Saved data entries
Content starts

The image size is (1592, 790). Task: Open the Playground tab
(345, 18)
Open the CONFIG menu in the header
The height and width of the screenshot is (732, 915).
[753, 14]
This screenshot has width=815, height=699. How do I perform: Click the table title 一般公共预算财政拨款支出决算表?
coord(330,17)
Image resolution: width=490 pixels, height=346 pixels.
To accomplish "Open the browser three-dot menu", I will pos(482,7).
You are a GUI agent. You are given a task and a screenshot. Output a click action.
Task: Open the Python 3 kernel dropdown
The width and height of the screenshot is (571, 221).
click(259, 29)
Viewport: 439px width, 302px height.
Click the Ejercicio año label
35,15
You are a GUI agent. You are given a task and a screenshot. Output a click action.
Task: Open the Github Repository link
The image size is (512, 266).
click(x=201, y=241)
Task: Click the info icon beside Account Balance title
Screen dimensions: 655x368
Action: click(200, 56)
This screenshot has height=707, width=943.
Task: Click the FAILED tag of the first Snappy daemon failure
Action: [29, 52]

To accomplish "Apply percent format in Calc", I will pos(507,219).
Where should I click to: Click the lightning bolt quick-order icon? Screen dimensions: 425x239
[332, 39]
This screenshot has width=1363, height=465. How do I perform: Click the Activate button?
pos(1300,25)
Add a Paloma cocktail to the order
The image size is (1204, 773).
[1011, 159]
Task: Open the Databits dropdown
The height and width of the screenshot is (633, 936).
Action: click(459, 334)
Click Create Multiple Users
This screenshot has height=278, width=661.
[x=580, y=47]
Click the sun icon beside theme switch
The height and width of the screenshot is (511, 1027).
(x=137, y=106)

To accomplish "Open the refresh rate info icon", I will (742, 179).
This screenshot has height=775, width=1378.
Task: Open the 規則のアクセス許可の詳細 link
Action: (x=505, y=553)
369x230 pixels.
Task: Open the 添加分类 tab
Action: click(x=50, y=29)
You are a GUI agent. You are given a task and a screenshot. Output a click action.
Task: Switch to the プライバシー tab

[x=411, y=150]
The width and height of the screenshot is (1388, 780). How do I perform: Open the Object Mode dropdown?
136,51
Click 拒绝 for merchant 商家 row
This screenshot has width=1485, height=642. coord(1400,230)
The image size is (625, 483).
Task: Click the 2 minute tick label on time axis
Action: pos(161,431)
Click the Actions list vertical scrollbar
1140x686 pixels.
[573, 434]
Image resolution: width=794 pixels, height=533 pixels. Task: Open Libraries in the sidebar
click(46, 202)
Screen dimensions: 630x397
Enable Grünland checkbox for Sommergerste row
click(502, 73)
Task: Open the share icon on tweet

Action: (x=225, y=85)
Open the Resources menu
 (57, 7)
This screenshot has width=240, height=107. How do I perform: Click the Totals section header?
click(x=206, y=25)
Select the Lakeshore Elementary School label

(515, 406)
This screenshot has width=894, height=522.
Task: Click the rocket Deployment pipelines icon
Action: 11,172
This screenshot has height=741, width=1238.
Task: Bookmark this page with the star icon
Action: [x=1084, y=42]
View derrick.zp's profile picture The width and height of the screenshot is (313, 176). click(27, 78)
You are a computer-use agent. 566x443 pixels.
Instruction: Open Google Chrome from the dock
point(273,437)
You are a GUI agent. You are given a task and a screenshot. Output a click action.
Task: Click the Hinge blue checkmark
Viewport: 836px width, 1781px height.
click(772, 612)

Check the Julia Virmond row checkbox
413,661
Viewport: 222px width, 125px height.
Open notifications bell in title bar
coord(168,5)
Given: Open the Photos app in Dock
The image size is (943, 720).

Content ends

When you copy the data, keep every line word for word.

The image size is (1592, 790). Task: Open the Playground tab
(345, 18)
Open the CONFIG menu in the header
The height and width of the screenshot is (732, 915).
[753, 14]
This screenshot has width=815, height=699. How do I perform: Click the table title 一般公共预算财政拨款支出决算表?
coord(330,17)
Image resolution: width=490 pixels, height=346 pixels.
To accomplish "Open the browser three-dot menu", I will pos(482,7).
You are a GUI agent. You are given a task and a screenshot. Output a click action.
Task: Open the Python 3 kernel dropdown
The width and height of the screenshot is (571, 221).
click(259, 29)
Viewport: 439px width, 302px height.
Click the Ejercicio año label
35,15
You are a GUI agent. You are given a task and a screenshot. Output a click action.
Task: Open the Github Repository link
The image size is (512, 266).
click(x=201, y=241)
Task: Click the info icon beside Account Balance title
Screen dimensions: 655x368
Action: click(200, 56)
This screenshot has height=707, width=943.
Task: Click the FAILED tag of the first Snappy daemon failure
Action: [29, 52]

To accomplish "Apply percent format in Calc", I will pos(507,219).
Where should I click to: Click the lightning bolt quick-order icon? Screen dimensions: 425x239
[332, 39]
This screenshot has width=1363, height=465. How do I perform: Click the Activate button?
pos(1300,25)
Add a Paloma cocktail to the order
The image size is (1204, 773).
[1011, 159]
Task: Open the Databits dropdown
The height and width of the screenshot is (633, 936).
Action: click(459, 334)
Click Create Multiple Users
This screenshot has height=278, width=661.
[x=580, y=47]
Click the sun icon beside theme switch
The height and width of the screenshot is (511, 1027).
(x=137, y=106)

To accomplish "Open the refresh rate info icon", I will (742, 179).
This screenshot has height=775, width=1378.
Task: Open the 規則のアクセス許可の詳細 link
Action: (x=505, y=553)
369x230 pixels.
Task: Open the 添加分类 tab
Action: click(x=50, y=29)
You are a GUI agent. You are given a task and a screenshot. Output a click action.
Task: Switch to the プライバシー tab

[x=411, y=150]
The width and height of the screenshot is (1388, 780). How do I perform: Open the Object Mode dropdown?
136,51
Click 拒绝 for merchant 商家 row
This screenshot has width=1485, height=642. coord(1400,230)
The image size is (625, 483).
Task: Click the 2 minute tick label on time axis
Action: pos(161,431)
Click the Actions list vertical scrollbar
1140x686 pixels.
[573, 434]
Image resolution: width=794 pixels, height=533 pixels. Task: Open Libraries in the sidebar
click(46, 202)
Screen dimensions: 630x397
Enable Grünland checkbox for Sommergerste row
click(502, 73)
Task: Open the share icon on tweet

Action: (x=225, y=85)
Open the Resources menu
 (57, 7)
This screenshot has width=240, height=107. How do I perform: Click the Totals section header?
click(x=206, y=25)
Select the Lakeshore Elementary School label

(515, 406)
This screenshot has width=894, height=522.
Task: Click the rocket Deployment pipelines icon
Action: 11,172
This screenshot has height=741, width=1238.
Task: Bookmark this page with the star icon
Action: [x=1084, y=42]
View derrick.zp's profile picture The width and height of the screenshot is (313, 176). click(27, 78)
You are a computer-use agent. 566x443 pixels.
Instruction: Open Google Chrome from the dock
point(273,437)
You are a GUI agent. You are given a task and a screenshot. Output a click action.
Task: Click the Hinge blue checkmark
Viewport: 836px width, 1781px height.
click(772, 612)

Check the Julia Virmond row checkbox
413,661
Viewport: 222px width, 125px height.
Open notifications bell in title bar
coord(168,5)
Given: Open the Photos app in Dock
The image size is (943, 720).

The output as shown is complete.